▸ WORK ITEM
An exact copy of the records below is required, and it must contain no pictures.

** STORED DATA follows **

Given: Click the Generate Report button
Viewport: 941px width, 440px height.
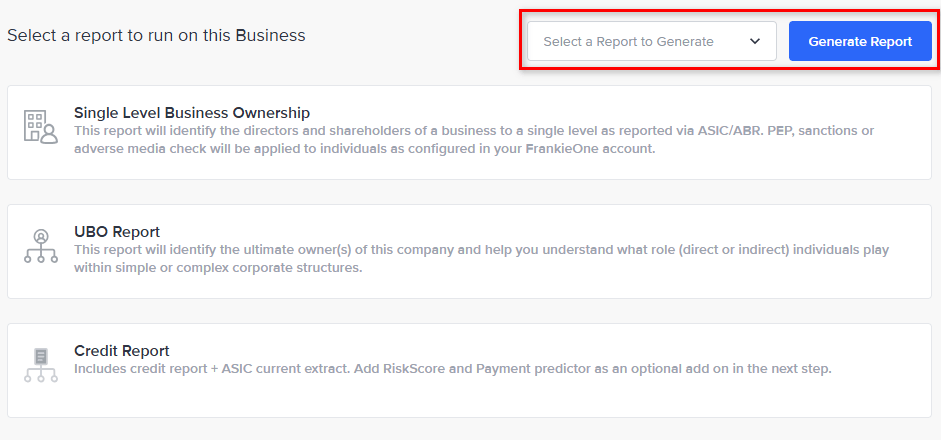Looking at the screenshot, I should 860,41.
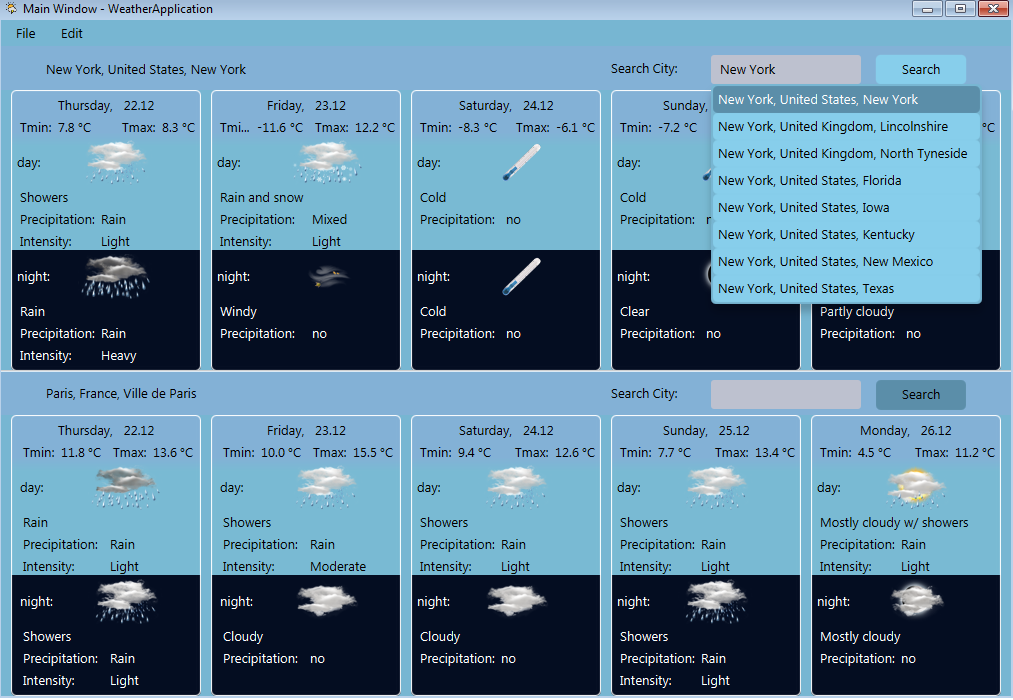Click the Thursday daytime showers icon for New York
Screen dimensions: 1013x700
pyautogui.click(x=116, y=162)
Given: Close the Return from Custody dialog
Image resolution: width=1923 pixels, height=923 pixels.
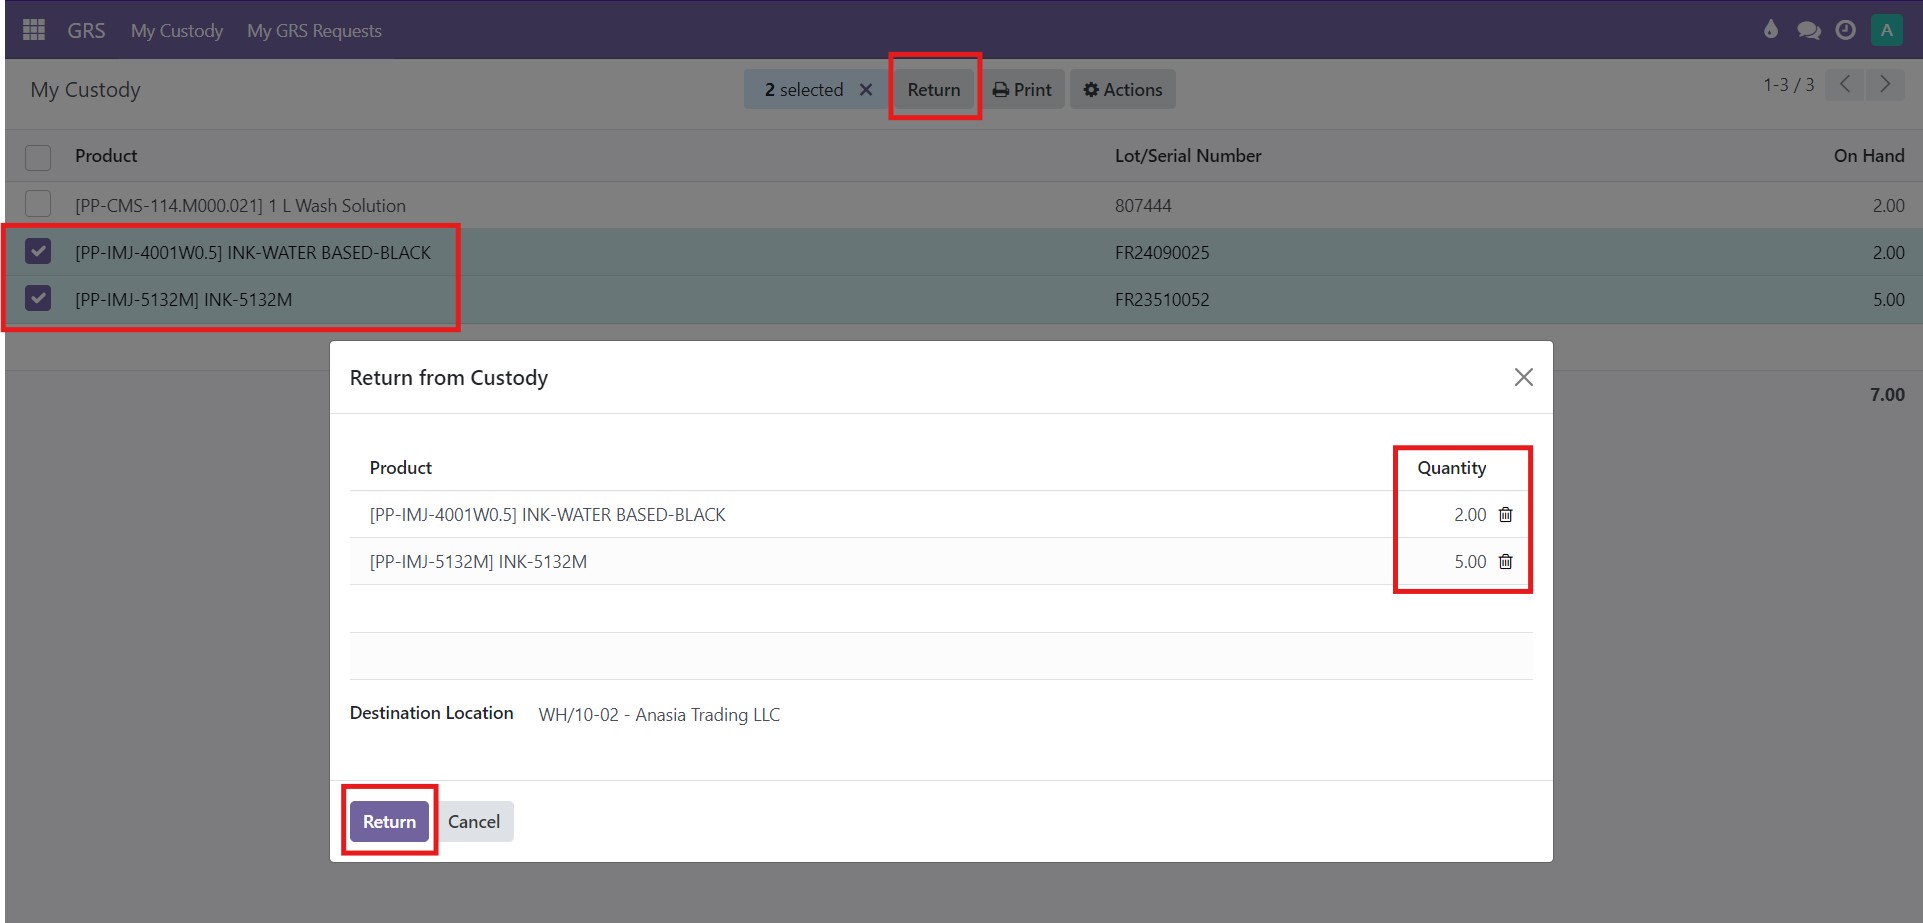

** End of STORED DATA **

▸ RESULT OF THIS TASK
Given: Click the Generate Report button
Viewport: 941px width, 440px height.
Looking at the screenshot, I should 860,41.
Click the Thursday daytime showers icon for New York
Screen dimensions: 1013x700
pyautogui.click(x=116, y=162)
Given: Close the Return from Custody dialog
Image resolution: width=1923 pixels, height=923 pixels.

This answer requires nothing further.